After a stretch of decline from the massive peaks of the post-pandemic era, dealership profitability has not just recovered, it has blossomed.
Franchised dealerships saw average net pretax profit climb an impressive 27.1 percent year over year in Q2 according to the latest Presidio-NCM Average Dealership Performance Benchmark report. Two key factors drove this surge: the rush of consumers buying new vehicles ahead of impending tariff hikes and easier year-over-year comparisons, thanks to the 2024 CDK Global outage, which significantly disrupted dealership operations.
“Second-quarter results highlight the adaptability and underlying strength of franchised dealerships,” said George Karolis, president of The Presidio Group. “We are seeing a continued redefinition of what normal profitability looks like for dealers.”
The Presidio-NCM Average Dealership Performance Benchmark is based on the financial data of more than 4,000 U.S. franchised dealerships. It includes dealerships of all brands and sizes offering a wide-ranging look at industry performance.

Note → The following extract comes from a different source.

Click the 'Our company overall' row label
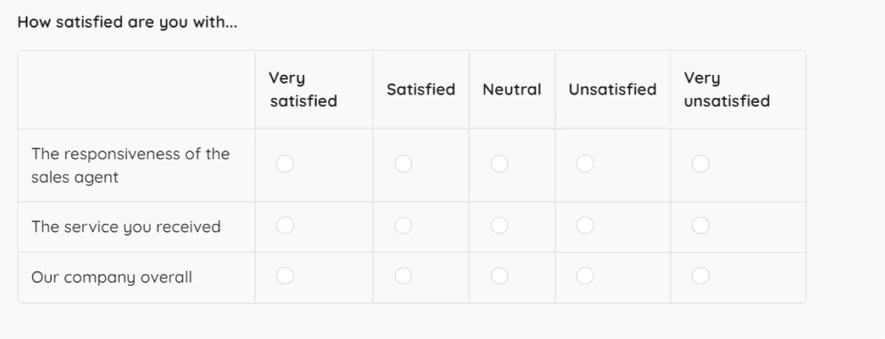The height and width of the screenshot is (339, 885). click(112, 278)
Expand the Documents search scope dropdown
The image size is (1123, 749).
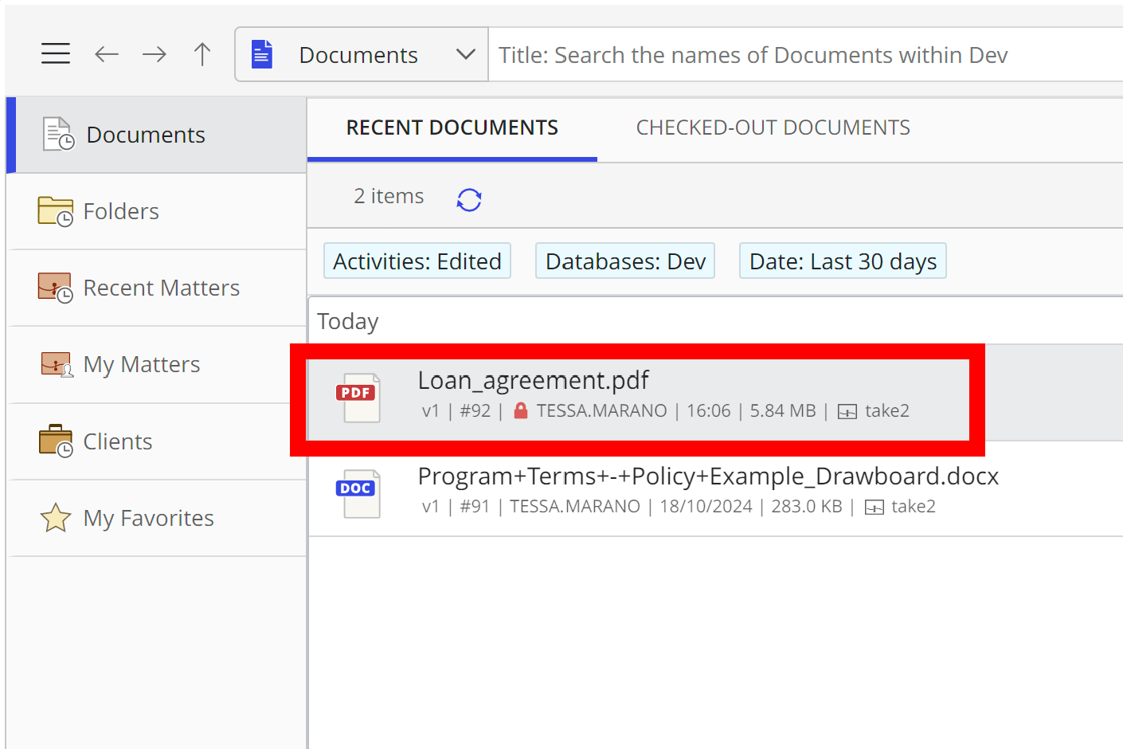pos(465,53)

A Strong Quarter Across the Board
Revenue at the average dealership rose 8 percent year-over-year to $22 million in Q2, driven by a combination of increased new-vehicle and used-vehicle sales. New-car sales surged 8.3 percent, while used cars saw a 3.7 percent uptick. Both categories benefited from heightened demand influenced by the Trump administration’s tariff announcement, which spurred consumers to make purchases ahead of expected price hikes.

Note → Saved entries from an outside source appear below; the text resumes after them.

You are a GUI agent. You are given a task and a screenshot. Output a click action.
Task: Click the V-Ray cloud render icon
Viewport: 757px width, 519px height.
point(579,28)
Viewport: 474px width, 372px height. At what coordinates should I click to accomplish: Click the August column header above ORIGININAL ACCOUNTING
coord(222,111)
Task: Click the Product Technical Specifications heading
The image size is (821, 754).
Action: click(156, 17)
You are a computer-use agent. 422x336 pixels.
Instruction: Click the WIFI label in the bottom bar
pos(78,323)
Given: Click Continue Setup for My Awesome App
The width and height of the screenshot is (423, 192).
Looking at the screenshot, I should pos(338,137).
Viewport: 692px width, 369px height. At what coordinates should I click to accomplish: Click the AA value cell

Over the past few months, tariff policy changes have emerged as a double-edged sword for the industry. While the pre-tariff rush led to a significant sales boost in Q2, uncertainty about future tariff policies looms large over the second half of the year.
“Tariffs are a structural adjustment for retailers who must now navigate a new pricing dynamic as their manufacturers alter strategies for their brands,” said Kevin Tynan, Presidio’s director of research.

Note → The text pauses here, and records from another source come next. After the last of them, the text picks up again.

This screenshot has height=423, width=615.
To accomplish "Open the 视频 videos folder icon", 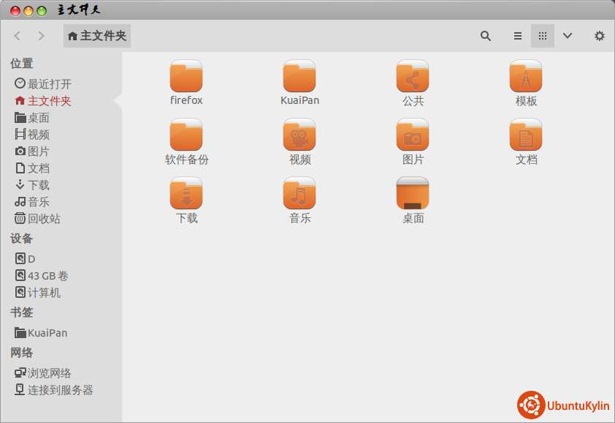I will coord(299,135).
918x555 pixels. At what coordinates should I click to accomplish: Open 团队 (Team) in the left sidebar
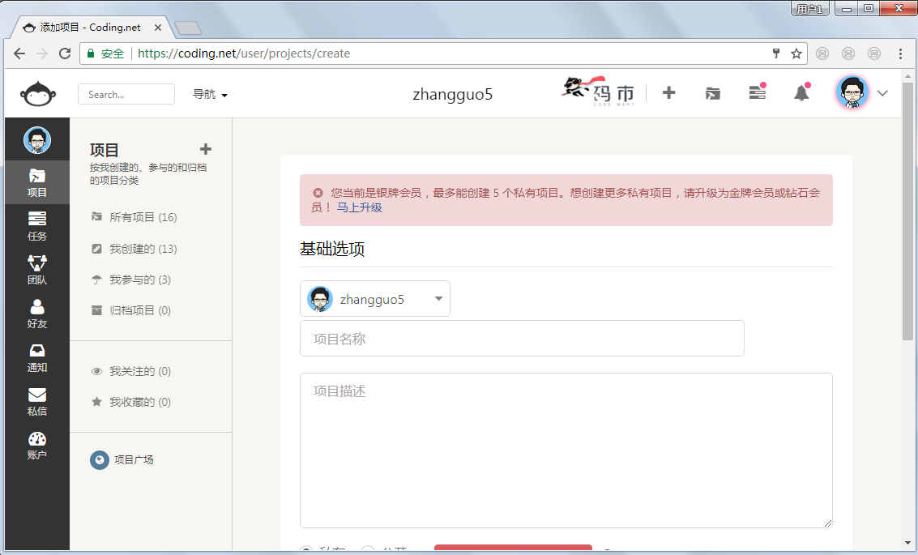tap(37, 270)
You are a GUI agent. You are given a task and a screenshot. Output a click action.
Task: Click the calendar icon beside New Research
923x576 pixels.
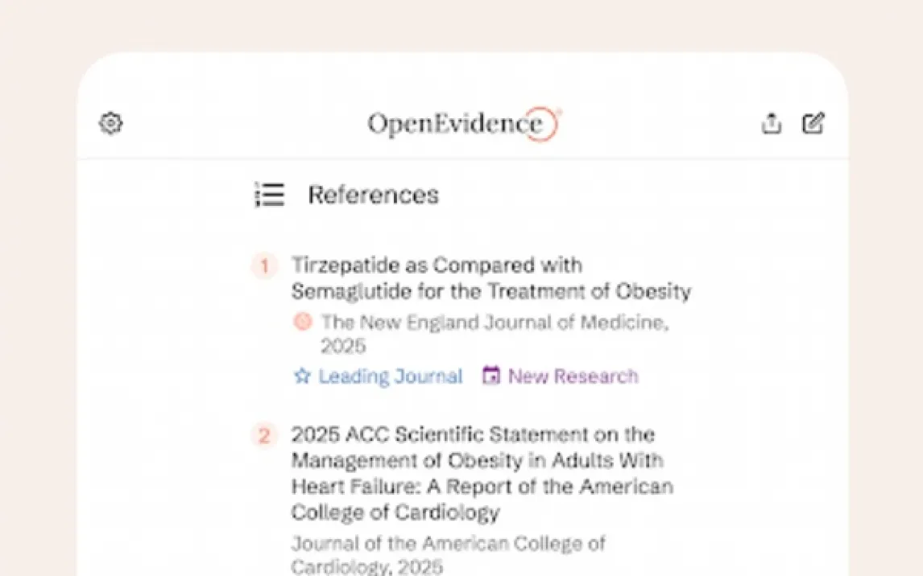pos(491,376)
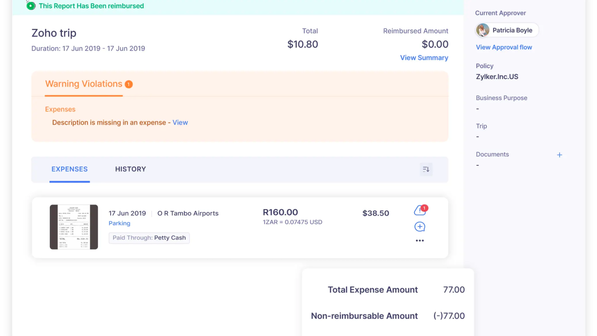
Task: Click the 1ZAR = 0.07475 USD exchange rate text
Action: (x=292, y=222)
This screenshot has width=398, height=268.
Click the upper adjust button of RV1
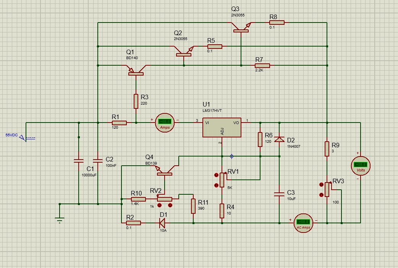click(x=216, y=175)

However, the threat of tariffs has not yet had any real negative impact on dealerships. Gross profits for new vehicles increased by 6.1 percent quarter over quarter to reach $2,128 per unit, marking the first improvement in this metric in years. Similarly, used-vehicle gross profits rose 10.7 percent year over year to $1,567. Finance-and-insurance (F&I) income also grew 5.6 percent year-over-year, while fixed operations, encompassing parts and service, posted a solid 6.2 percent gross profit increase.
Performance by Brand Segment
For the first time since profitability peaked during the early stages of the COVID-19 pandemic, all three major brand segments—luxury, import, and domestic—posted year-over-year increases in average pretax profit.
- Import brands led the surge with a 33.9 percent year-over-year gain, buoyed by stronger market performance and heightened consumer demand due to incoming tariffs.
- Luxury brands saw a 31.7 percent profit increase, partly driven by higher F&I margins and stable vehicle pricing.
- Domestic brands finally rebounded after three years of declines, achieving a 23.5 percent improvement in pretax profit as operational discipline and tariff-related sales gains took hold, just to a slightly lesser extent that the import brands.
While these figures reflect positive momentum, Karolis cautions against universal optimism.
“It’s important to remember not all stores are participating equally in this rebound,” said Karolis. “Brand strength and geographic factors continue to be key differentiators driving operational performance and dealership values.”
The Path Forward
With all dealership segments showing robust gains, the rollercoaster that has been 2025 continues. Dealers were optimistic to start the year then pessimistic following the announcement of import tariffs and now it appears the truth has landed somewhere in the middle. At least for now. If 2025 has taught us anything it’s that we never really know what the future holds. However, the report notes that a good way to help sustain this tailwind is to focus on proactive management.
“To keep their gains going, dealers should double down on operational discipline — closely managing expenses, optimizing inventory and staying responsive to shifts in consumer demand,” said Paul Faletti, CEO of NCM Associates. “Sustained profitability will come from a focus on fundamentals and a willingness to adapt as market conditions continue to evolve.”